** DATA TO EXAMINE follows **

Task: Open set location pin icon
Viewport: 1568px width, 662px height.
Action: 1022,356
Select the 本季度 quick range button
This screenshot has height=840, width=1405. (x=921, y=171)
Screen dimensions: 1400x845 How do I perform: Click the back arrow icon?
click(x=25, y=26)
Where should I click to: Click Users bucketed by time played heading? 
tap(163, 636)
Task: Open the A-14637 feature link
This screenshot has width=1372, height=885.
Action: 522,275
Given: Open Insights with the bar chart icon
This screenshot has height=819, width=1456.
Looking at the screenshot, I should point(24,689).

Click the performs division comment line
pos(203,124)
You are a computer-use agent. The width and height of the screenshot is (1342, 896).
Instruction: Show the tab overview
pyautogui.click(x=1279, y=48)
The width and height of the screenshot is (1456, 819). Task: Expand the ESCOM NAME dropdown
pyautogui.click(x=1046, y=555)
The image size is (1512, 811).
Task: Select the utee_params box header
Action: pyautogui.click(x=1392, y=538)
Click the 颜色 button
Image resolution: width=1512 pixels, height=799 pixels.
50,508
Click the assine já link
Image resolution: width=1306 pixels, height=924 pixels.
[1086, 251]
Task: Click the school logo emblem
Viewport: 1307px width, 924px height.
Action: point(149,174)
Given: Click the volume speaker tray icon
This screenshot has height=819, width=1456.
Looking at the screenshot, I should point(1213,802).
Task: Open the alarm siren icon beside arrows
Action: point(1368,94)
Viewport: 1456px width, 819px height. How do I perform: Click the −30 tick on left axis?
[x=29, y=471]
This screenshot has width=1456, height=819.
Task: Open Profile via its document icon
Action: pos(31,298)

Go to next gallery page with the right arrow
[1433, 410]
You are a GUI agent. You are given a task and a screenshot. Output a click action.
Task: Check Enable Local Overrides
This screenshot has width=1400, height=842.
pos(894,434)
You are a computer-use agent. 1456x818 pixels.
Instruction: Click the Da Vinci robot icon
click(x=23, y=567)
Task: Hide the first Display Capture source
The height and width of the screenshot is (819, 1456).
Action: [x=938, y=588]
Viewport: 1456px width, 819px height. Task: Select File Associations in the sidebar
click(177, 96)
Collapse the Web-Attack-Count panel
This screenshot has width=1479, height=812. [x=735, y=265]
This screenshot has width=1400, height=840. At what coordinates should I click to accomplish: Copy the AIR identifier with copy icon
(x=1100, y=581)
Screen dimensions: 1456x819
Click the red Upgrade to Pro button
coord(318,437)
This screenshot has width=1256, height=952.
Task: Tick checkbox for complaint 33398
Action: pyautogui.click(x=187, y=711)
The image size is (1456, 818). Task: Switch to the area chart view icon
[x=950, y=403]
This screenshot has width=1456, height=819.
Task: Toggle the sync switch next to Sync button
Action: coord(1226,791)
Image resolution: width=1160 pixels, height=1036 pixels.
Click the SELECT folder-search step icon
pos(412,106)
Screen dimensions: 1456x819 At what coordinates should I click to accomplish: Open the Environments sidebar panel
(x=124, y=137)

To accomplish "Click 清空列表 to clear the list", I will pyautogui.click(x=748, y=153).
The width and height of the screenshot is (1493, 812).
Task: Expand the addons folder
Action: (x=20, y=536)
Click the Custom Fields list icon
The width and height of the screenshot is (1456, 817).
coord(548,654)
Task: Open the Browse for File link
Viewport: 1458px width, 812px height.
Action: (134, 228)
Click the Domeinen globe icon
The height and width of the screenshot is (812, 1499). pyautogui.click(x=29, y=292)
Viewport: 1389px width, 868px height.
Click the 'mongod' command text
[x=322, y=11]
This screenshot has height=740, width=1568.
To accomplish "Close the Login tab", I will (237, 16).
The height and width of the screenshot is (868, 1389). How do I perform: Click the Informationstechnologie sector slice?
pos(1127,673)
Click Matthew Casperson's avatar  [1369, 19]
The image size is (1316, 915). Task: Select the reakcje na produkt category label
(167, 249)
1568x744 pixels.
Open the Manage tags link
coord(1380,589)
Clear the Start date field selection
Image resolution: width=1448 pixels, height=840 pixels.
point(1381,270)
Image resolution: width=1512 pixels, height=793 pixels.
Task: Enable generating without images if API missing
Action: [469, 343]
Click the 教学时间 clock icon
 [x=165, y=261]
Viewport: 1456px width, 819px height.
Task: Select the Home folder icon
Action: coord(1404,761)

** End of DATA TO EXAMINE **

_WHAT TO WORK ON_
Copy out each line of the data containing the string "computer".

_PROBLEM SOLUTION_
You are a computer-use agent. The width and height of the screenshot is (1342, 896).
You are a computer-use agent. 1456x818 pixels.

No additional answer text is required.